March 28, 2024 | 3:30-5pm
in CTIHB 101
Description: Everyone knows that we play games for all sorts of reasons. We play to blow off steam, to have a little fun, to increase our ranking, and even to win. Sometimes we play alone, but often we play games together. And sometimes our goal is partly a “we” goal—we want to enjoy playing a game together. Philosophers of games, however, tend to treat our game play in overly individualistic terms. In this paper I defend an account of how to play games well in friendly contexts—what I’m calling a sociality first account which is co-developed with Dr. Shelby Moser—against a range of recent objections to it.
Bio: Stephanie Patridge is an emerita professor of philosophy at Otterbein University.
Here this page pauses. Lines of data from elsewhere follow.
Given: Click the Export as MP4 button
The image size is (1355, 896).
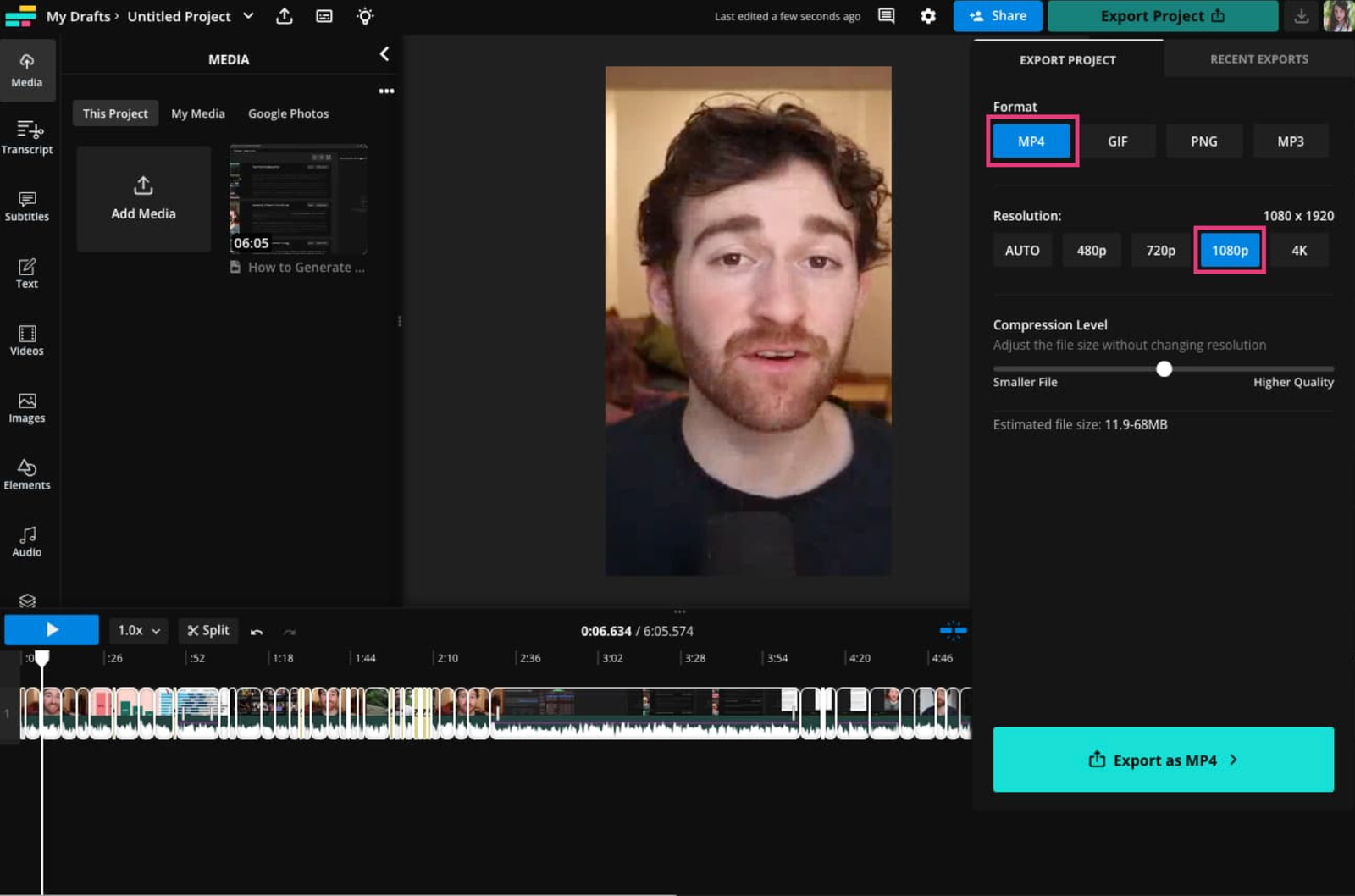Looking at the screenshot, I should pos(1162,760).
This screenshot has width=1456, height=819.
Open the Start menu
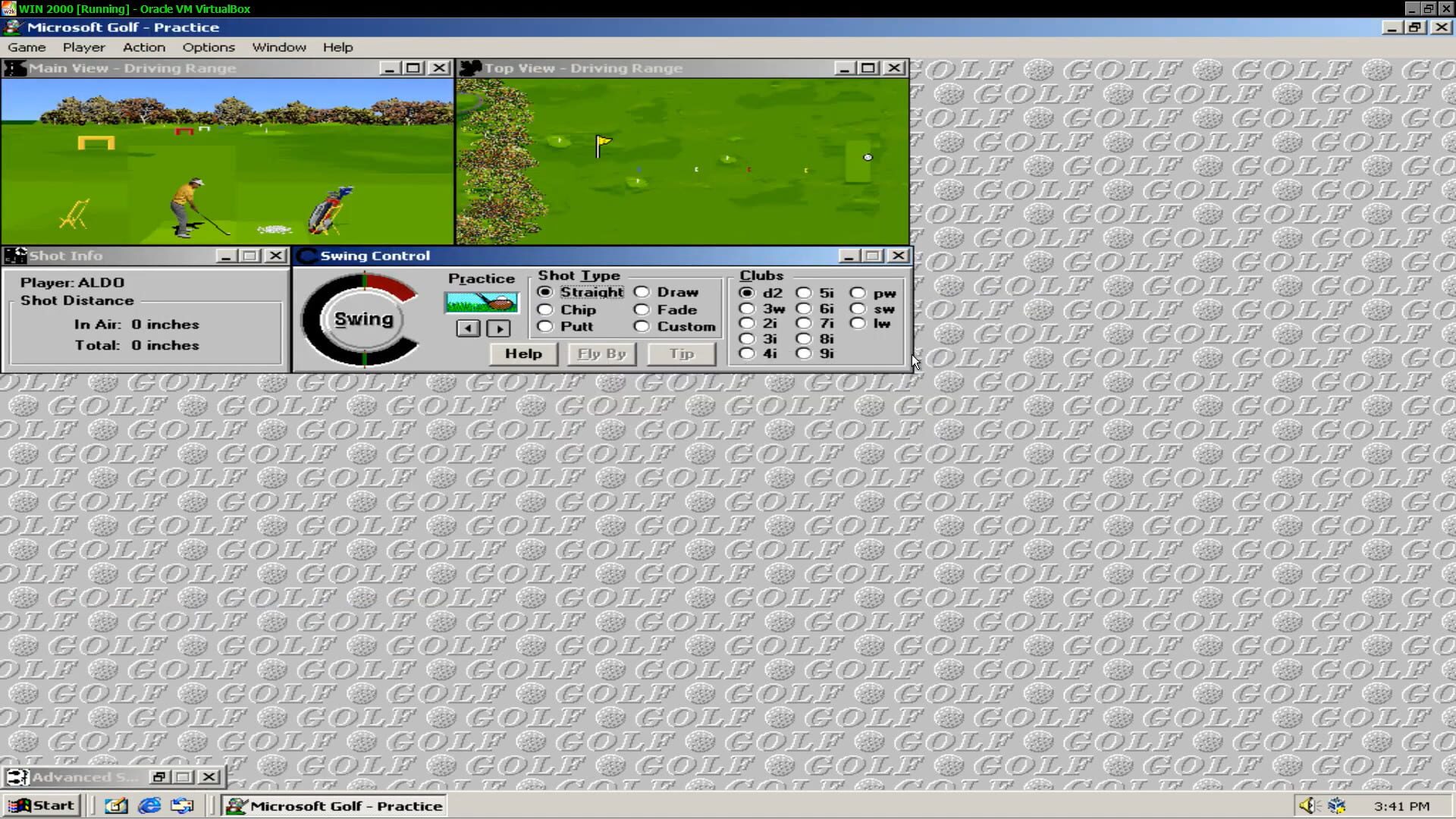tap(42, 805)
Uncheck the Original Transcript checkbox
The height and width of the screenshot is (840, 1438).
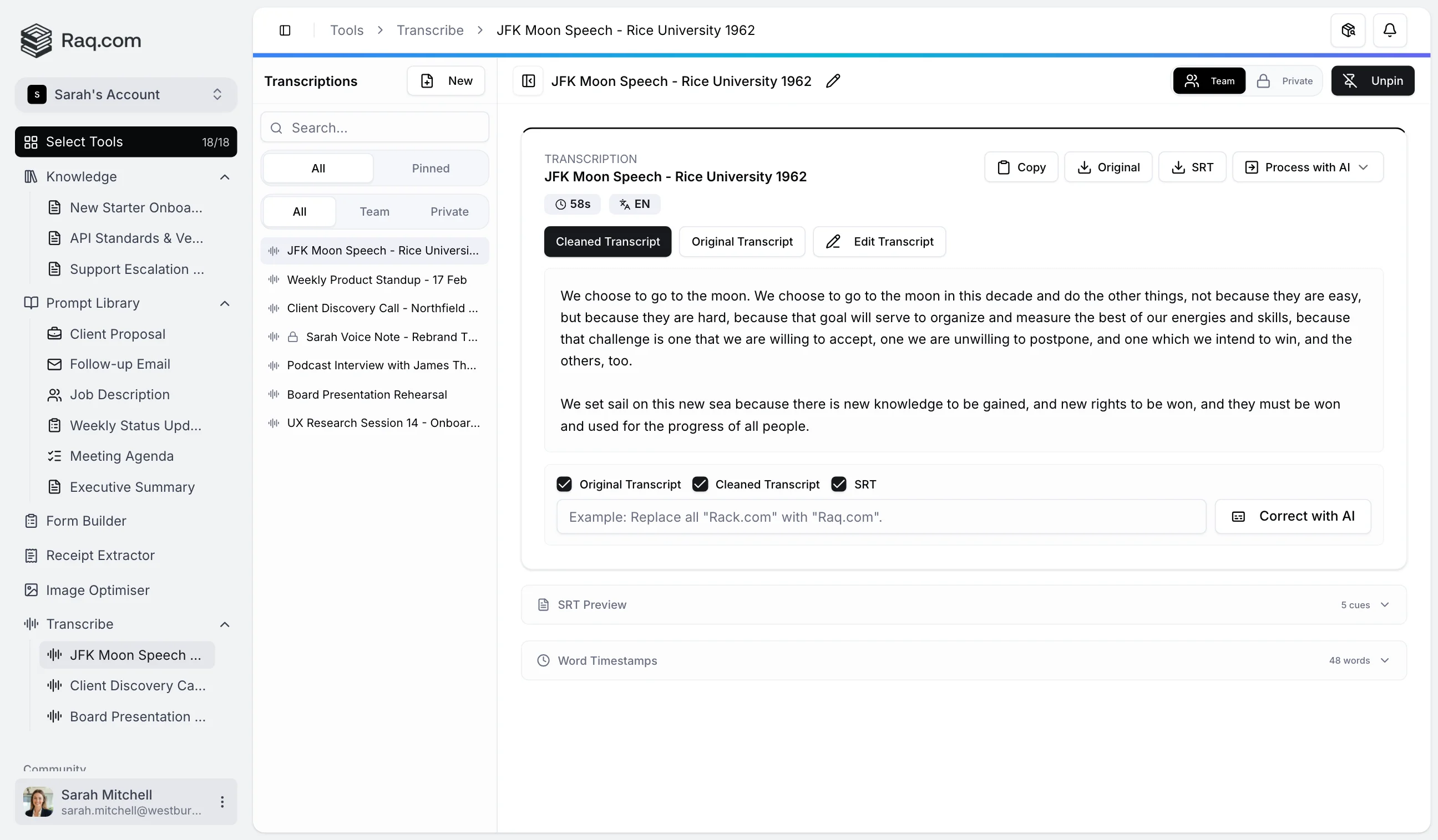point(564,483)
She currently teaches at the University of Iowa in the department of philosophy and the program for human rights. She writes on issues at the intersection of aesthetics and sociality, and is working on projects on wit as a social virtue, snobbery as an aesthetic vice, and sociality and game play. She is the co-editor of Aesthetics: A Reader in Philosophy of the Arts (Routledge, 2017), and has published numerous essays on ethics and games including (forth) “On Representations of Gender and Race in Videogames,” The Routledge Handbook of Philosophy of Games; (2021) “Games, Motives, and Virtue” Journal of Philosophy of Sport: Special Issue on C. Thi Nugyen’s Games: Agency as Art; “Gender in Videogames” The Aesthetics of Videogames; (2017) “Videogames and Imaginative Identification” The Journal of Aesthetics and Art Criticism; and (2013) “Pornography, Ethics, and the Gamer’s Dilemma,” and (2011) “The Incorrigible Social Meaning of Video Game Imagery: Making Ethical Sense of Single-Player Video Games,” in Ethics and Information Technology.